Last year I bought and read "Surfing the Edge of Chaos" for a paper I was writing. I am currently reading it again as part of personal research on organisational design for the information age. I strongly recommend it if you are interested in a fresh way of looking at companies and business.
This book made me realise why organigrams, workflows, procedures and working instructions are sometimes so difficult to really implement in a company. I personally believe that the more a company makes use of information processing devices, the more it allows its people to interact in novel ways that often do not fit in traditional organizational molds. I even remember one of my employers in the business of payment cards (a priceless experience...) who used to distribute hard copies of the company's organigram once a month. These documents where no sooner printed than they were out of date and on top of that they did not reflect the real dynamics of decision making (or decision non-making sometimes). On decisions, you can read another piece I published earlier.

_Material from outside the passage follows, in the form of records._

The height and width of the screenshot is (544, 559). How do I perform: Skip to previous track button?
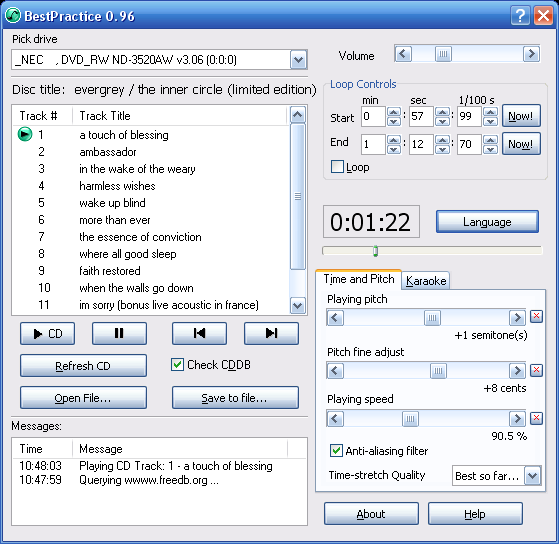199,333
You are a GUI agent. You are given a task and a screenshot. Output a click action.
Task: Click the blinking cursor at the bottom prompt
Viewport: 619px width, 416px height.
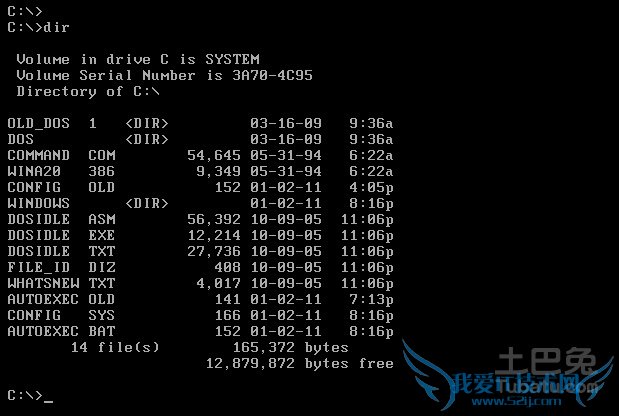tap(48, 401)
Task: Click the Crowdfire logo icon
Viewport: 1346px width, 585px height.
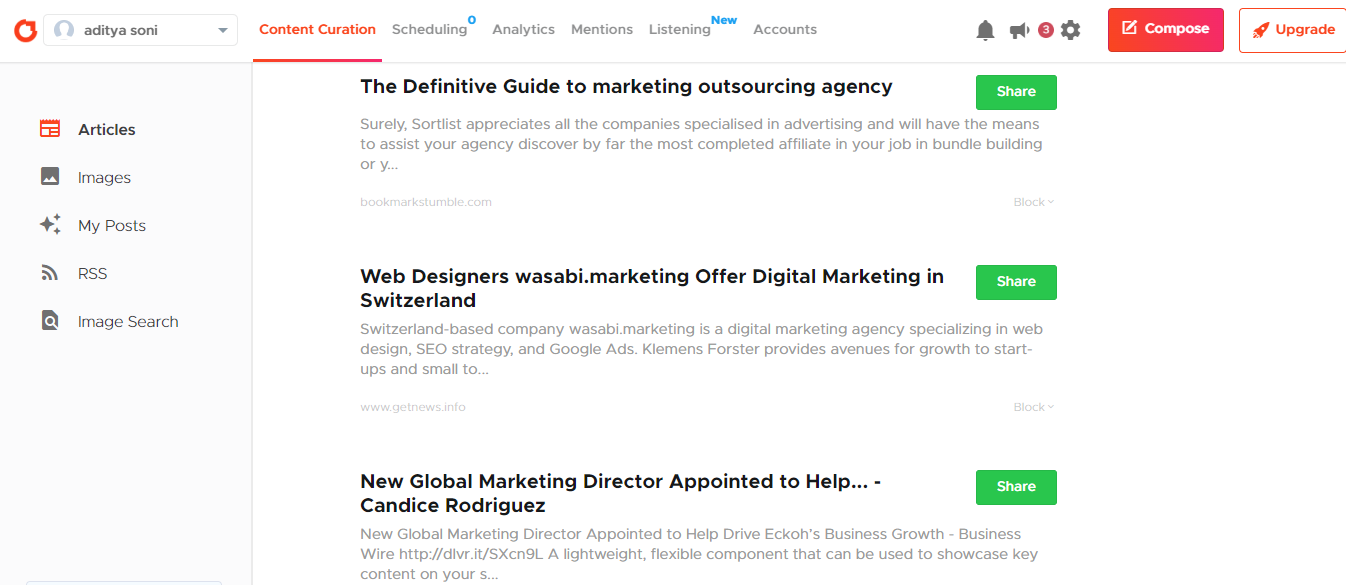Action: pos(25,30)
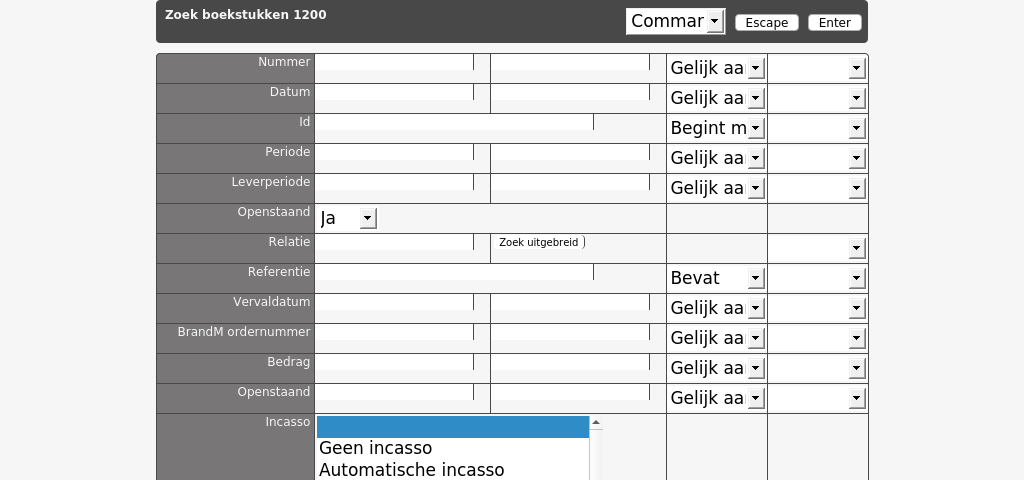Click the Incasso list scroll-up arrow
1024x480 pixels.
pos(596,423)
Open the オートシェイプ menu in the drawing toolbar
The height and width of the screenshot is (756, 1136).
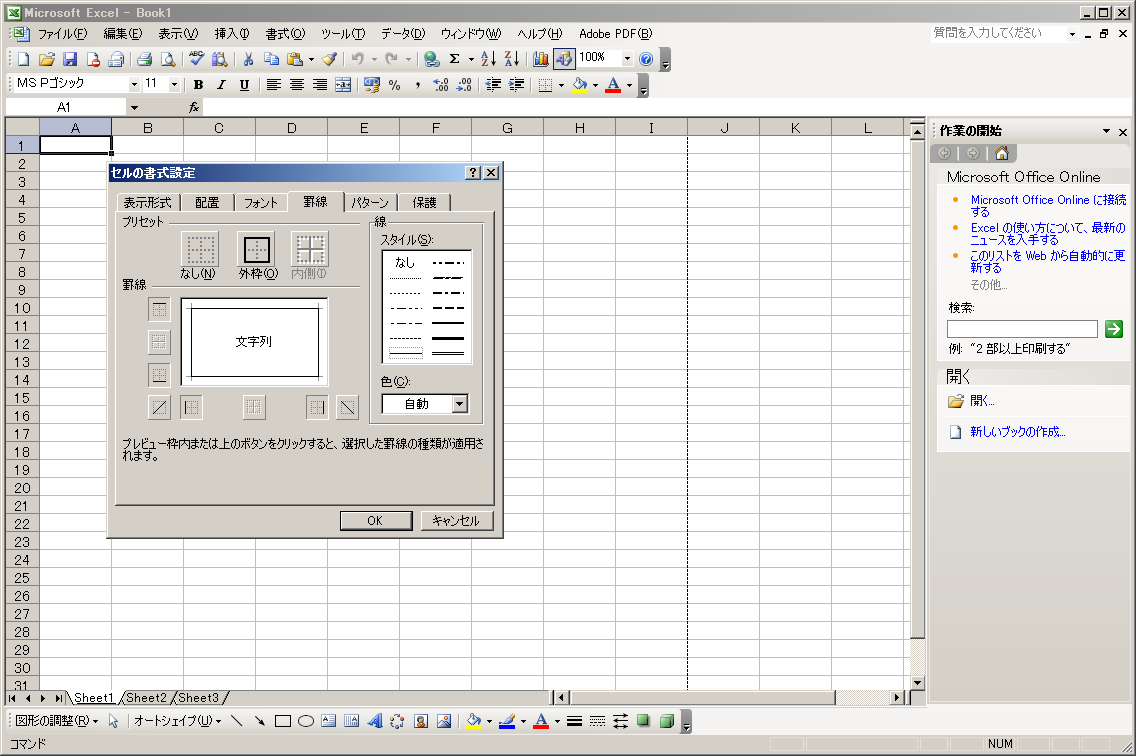point(177,721)
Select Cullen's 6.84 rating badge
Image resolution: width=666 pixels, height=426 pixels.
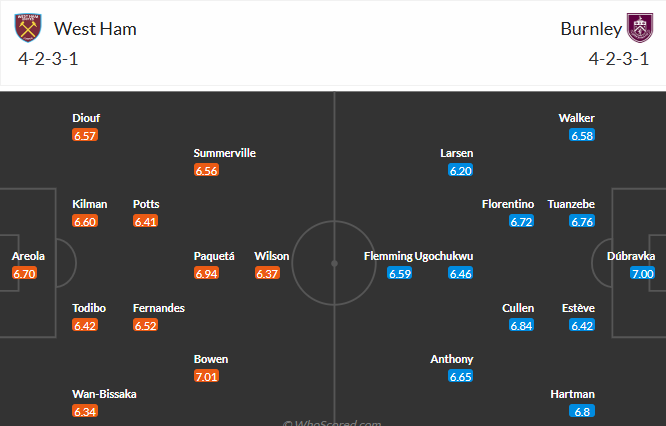(x=521, y=325)
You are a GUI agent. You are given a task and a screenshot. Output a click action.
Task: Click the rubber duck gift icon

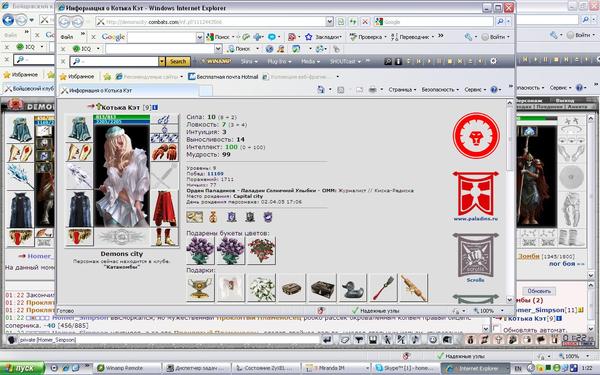(353, 288)
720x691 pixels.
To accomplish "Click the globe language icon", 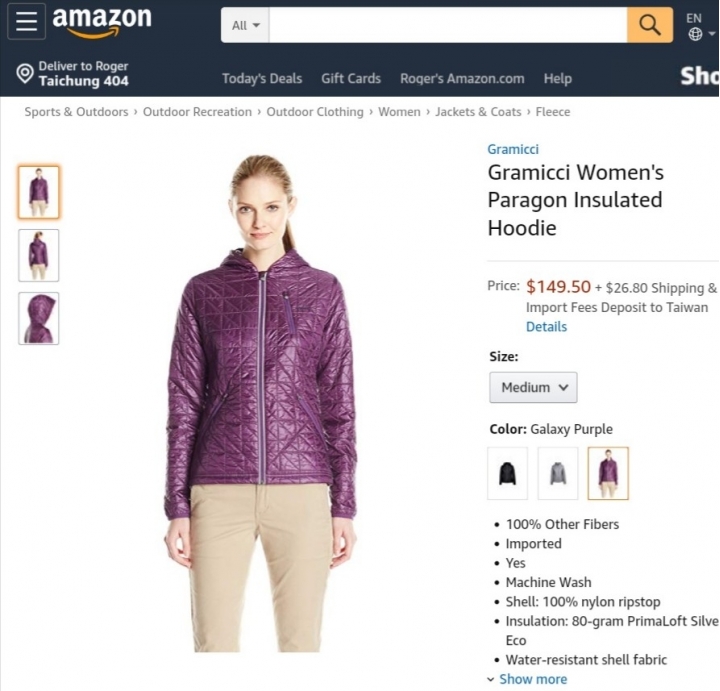I will click(695, 34).
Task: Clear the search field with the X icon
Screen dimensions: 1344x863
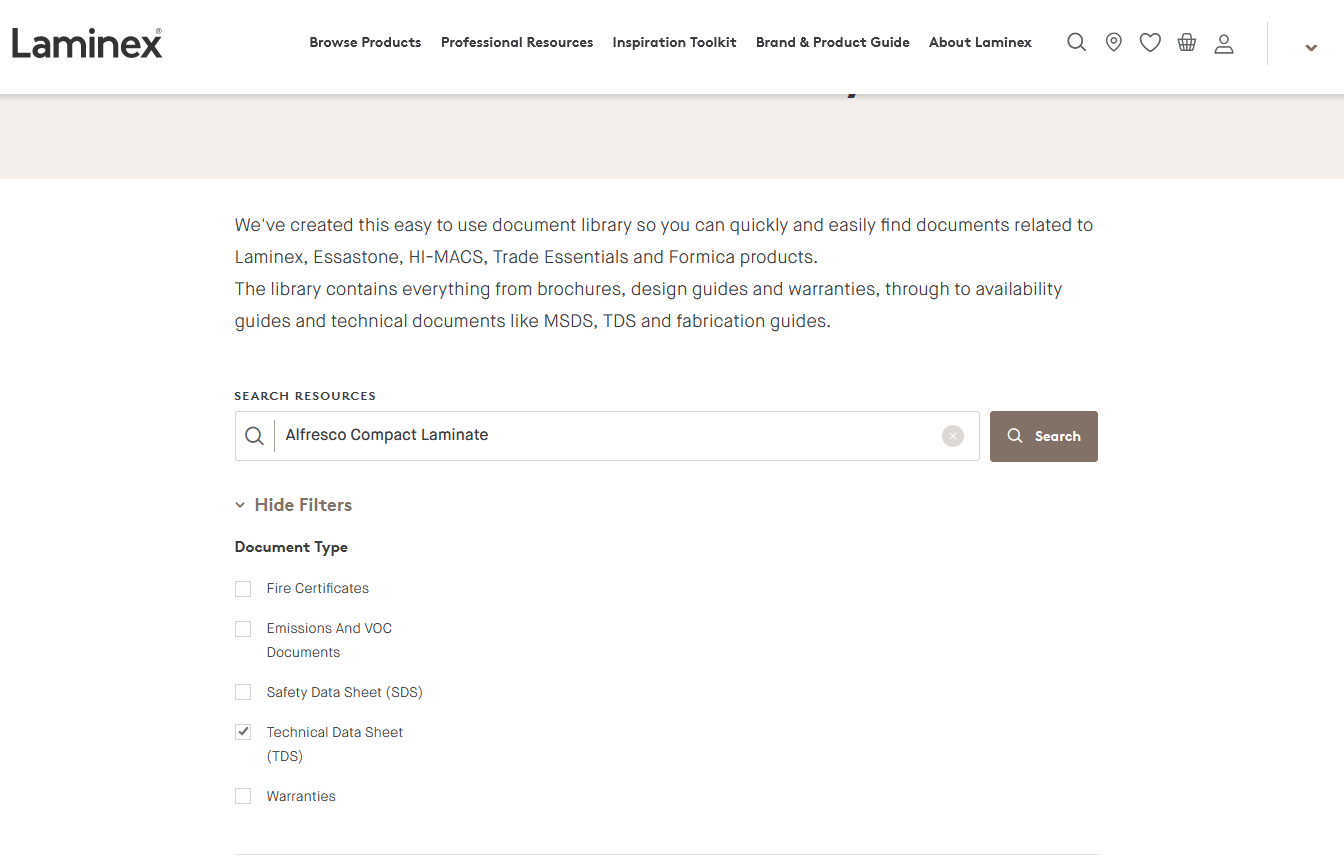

So for a professional manager, I guess one of the questions to be examined is "how do I organize that part of the business for which I am in charge so as to fully leverage dynamic interactions within my teams and with the rest of the company in accomplishing my business objectives?" And this is where it may be useful to think of a company not as a set of boxes or matrix-structures or silos, but perhaps as a set of agents that operate following certain rules and who interact in various ways to assemble as project teams or temporary workgroups and disband once the mission is accomplished.